# Task statement
Among the entries, find each line that includes the string "computer" and list it.

# Given information
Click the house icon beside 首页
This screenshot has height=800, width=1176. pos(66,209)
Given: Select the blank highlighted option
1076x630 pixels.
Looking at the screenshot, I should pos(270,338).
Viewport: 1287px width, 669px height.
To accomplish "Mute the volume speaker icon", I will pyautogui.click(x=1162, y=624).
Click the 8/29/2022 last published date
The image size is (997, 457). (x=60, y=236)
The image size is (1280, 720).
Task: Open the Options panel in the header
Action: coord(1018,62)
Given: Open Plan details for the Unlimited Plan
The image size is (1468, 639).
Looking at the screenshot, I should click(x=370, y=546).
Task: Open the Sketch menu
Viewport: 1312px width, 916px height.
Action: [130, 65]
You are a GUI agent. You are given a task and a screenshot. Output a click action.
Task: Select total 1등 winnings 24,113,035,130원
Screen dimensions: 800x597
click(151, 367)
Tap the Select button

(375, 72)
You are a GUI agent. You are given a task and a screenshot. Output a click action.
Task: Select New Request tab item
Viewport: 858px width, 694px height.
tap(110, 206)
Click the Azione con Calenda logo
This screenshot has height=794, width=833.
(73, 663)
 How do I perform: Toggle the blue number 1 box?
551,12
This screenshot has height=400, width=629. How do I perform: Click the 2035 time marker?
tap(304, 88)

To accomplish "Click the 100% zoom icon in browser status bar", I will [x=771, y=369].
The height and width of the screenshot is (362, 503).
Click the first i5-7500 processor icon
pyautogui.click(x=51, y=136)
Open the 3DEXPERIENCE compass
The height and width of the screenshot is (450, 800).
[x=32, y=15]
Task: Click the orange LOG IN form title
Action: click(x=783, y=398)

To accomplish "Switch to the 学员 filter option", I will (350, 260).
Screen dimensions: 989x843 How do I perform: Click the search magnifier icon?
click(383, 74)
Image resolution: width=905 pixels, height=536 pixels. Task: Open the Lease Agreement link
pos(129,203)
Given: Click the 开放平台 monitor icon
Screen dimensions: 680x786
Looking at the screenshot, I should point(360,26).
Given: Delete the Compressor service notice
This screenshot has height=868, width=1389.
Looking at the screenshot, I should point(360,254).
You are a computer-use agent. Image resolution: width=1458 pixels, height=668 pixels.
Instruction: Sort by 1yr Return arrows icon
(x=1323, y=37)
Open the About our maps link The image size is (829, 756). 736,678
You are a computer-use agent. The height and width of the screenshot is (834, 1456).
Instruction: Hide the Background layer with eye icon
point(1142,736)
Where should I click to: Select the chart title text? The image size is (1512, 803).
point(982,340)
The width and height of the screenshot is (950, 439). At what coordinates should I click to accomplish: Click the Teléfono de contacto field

# Output
You are a computer-use agent. Image resolution: width=1458 pixels, height=668 pixels.
You are a computer-use agent. The height and width of the screenshot is (834, 1456).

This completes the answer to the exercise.